Stored records:
• • • •
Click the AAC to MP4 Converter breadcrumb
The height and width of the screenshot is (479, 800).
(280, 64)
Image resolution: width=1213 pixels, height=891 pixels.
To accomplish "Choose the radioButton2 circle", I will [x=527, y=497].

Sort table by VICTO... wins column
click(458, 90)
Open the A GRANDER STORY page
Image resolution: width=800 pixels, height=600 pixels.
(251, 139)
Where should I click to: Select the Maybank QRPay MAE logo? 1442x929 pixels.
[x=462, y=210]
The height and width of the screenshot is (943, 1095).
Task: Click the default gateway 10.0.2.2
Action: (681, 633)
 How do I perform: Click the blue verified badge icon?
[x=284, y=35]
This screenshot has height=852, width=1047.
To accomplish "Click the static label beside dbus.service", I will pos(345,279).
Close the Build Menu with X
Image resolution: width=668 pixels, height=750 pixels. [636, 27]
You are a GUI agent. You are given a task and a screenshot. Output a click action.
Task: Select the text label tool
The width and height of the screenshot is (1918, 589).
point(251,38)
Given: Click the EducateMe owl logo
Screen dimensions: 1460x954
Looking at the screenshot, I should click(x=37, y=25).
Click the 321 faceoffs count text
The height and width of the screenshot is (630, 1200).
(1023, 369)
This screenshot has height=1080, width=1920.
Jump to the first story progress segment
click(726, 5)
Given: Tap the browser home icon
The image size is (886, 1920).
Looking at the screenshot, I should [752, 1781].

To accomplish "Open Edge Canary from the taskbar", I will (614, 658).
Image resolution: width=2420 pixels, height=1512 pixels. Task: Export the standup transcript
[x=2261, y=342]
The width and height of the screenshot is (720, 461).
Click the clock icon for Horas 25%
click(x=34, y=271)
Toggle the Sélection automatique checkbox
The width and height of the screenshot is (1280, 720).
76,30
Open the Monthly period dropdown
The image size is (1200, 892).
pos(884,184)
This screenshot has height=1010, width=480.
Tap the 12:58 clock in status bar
• • • •
Could you return exactly the lines above from the line with "The width and height of the screenshot is (1918, 589)." to the line with "This screenshot has height=1080, width=1920.", both included, and nothing else?

The width and height of the screenshot is (1918, 589).
point(251,38)
Given: Click the EducateMe owl logo
Screen dimensions: 1460x954
Looking at the screenshot, I should click(x=37, y=25).
Click the 321 faceoffs count text
The height and width of the screenshot is (630, 1200).
(1023, 369)
This screenshot has height=1080, width=1920.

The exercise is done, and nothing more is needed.